About
When we think of still lifes, we think of paintings that have a certain atmosphere or ambience. My still life paintings have none of those qualities, they just have pictures of certain things that are in a still life, like lemons and grapefruits and so forth. It’s not meant to have the usual still life meaning.
—Roy Lichtenstein
Gagosien is pleased to present Roy Lichtenstein: Still Lifes, the first exhibition devoted solely to Lichtenstein’s still-life paintings, sculptures, and drawings, which span from 1972 through the early 1980s.
Although Lichtenstein will always be synonymous with Pop art, he continued to make inventive new work for almost three decades beyond the 1960s, during which he had become famous for his distinctive use of popular cartoon images and commercial painting styles. Beginning in 1972, he began to work on still lifes, making his own updated contribution to the venerated historical genre, using hard, vivid color and simulated Benday dots, laboriously painted by hand. Lichtenstein rendered his Still Lifes in flat, outlined shapes that were inspired by newspaper and print advertisements and painted to look like the originals. Frequently his evocations of mechanical reproduction were more pronounced than in the original source; even when adapting motifs from other artists’ works, Lichtenstein used postcards or reproductions of the original rather than the original itself.

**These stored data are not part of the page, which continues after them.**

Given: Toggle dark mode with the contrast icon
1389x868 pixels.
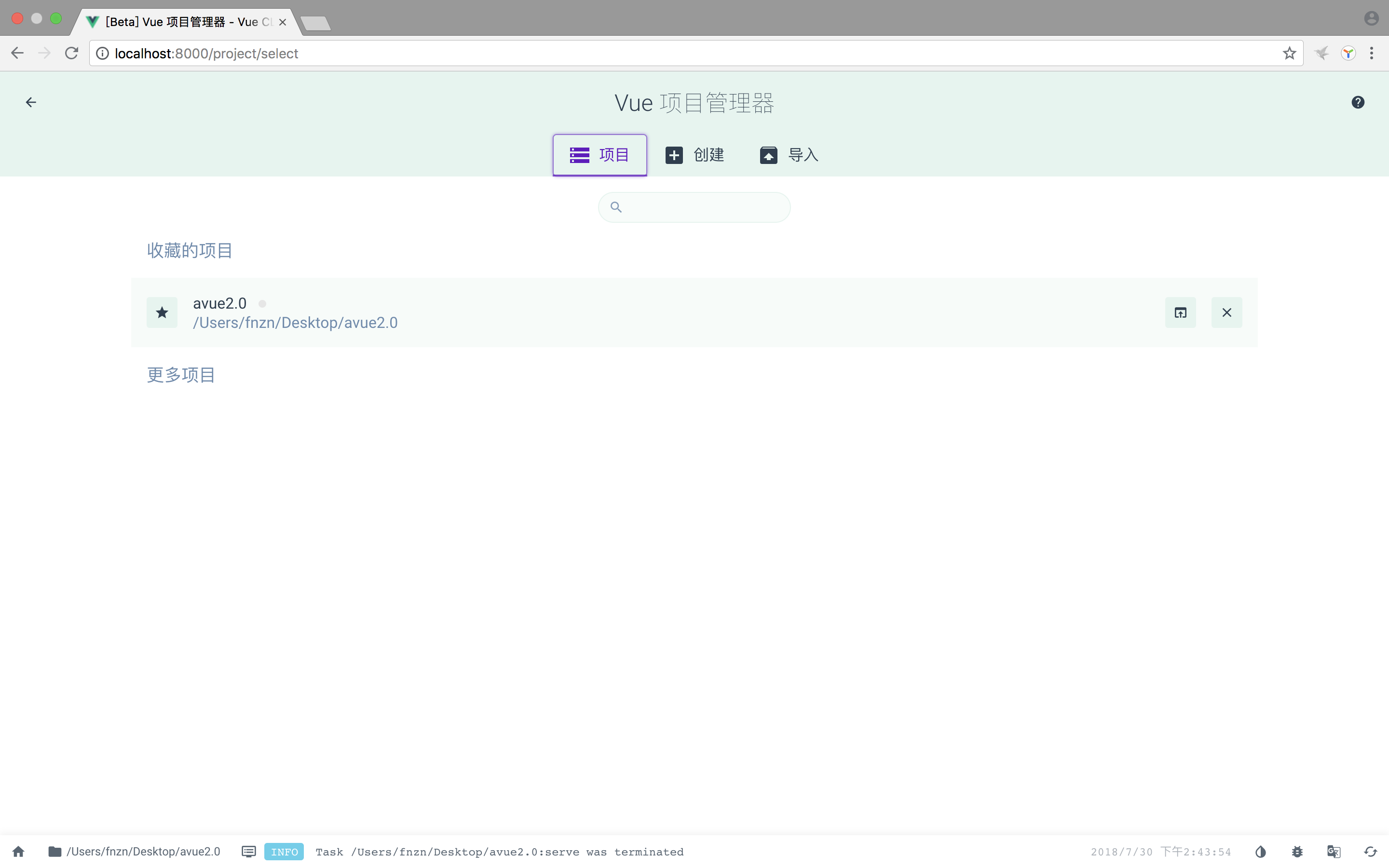Looking at the screenshot, I should pyautogui.click(x=1260, y=851).
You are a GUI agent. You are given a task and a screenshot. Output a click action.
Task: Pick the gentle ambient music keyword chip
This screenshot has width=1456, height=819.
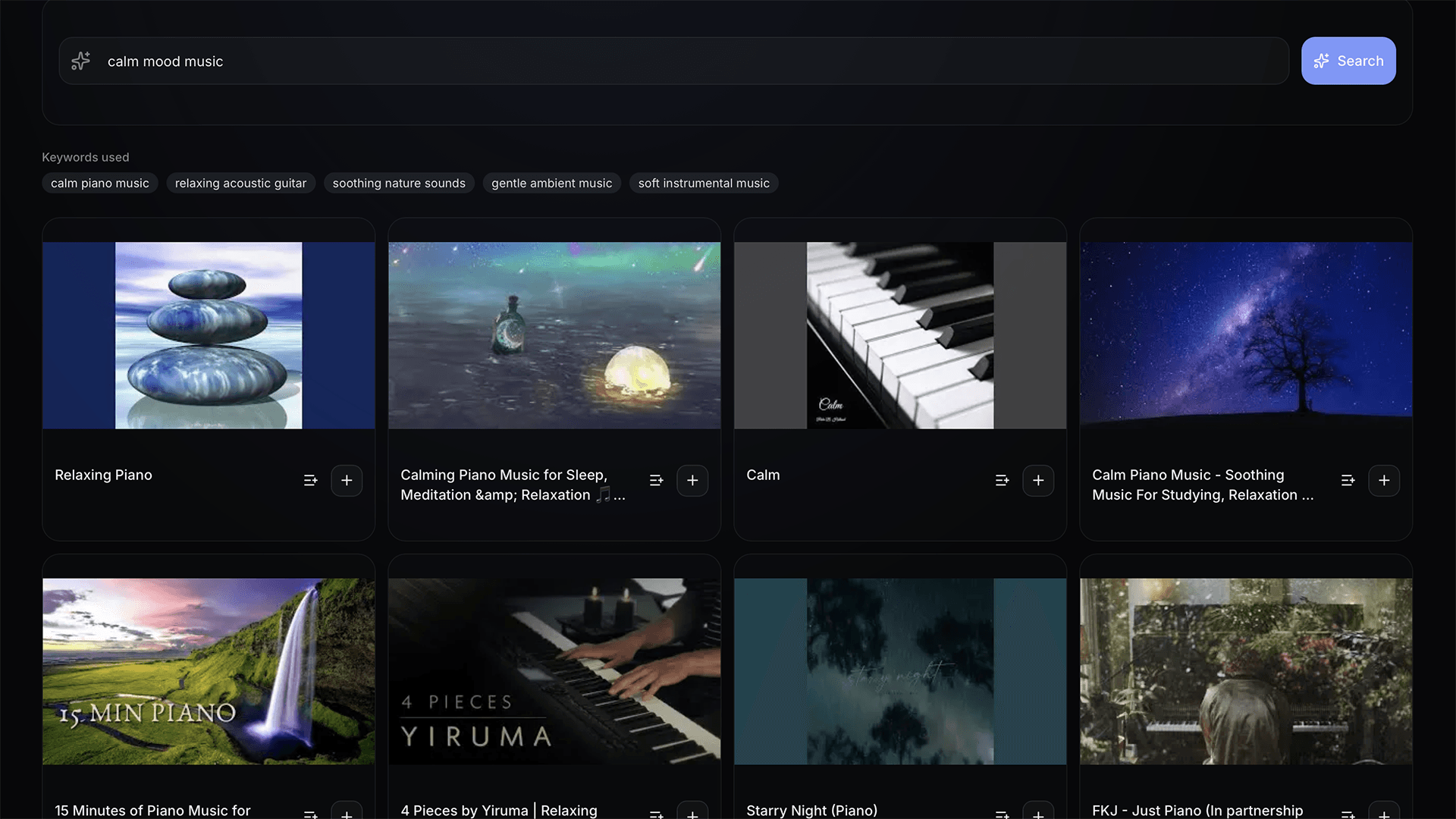click(x=551, y=184)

Lichtenstein’s Still Lifes cover a variety of motifs and themes, including the most traditional such as fruit, flowers, and vases. He also created still lifes from contemporary vernacular subjects, including the intentionally banal Office Still Lifes, as well as from the contents of his own studio. During the 1970s he began to quote art-historical styles as well as his own previous works, for instance rendering his subject in a way that conflated Cubist or Expressionist style with his own signature technique. Using his “cartoonish” method of painting, he stripped both subjects and movements of their original import and gravitas. He also mined the modern masters of painting—from Matisse to Leger, Gris, and Raphael Peale, among others—for still life motifs, which he included in paintings or used alone in sculptures.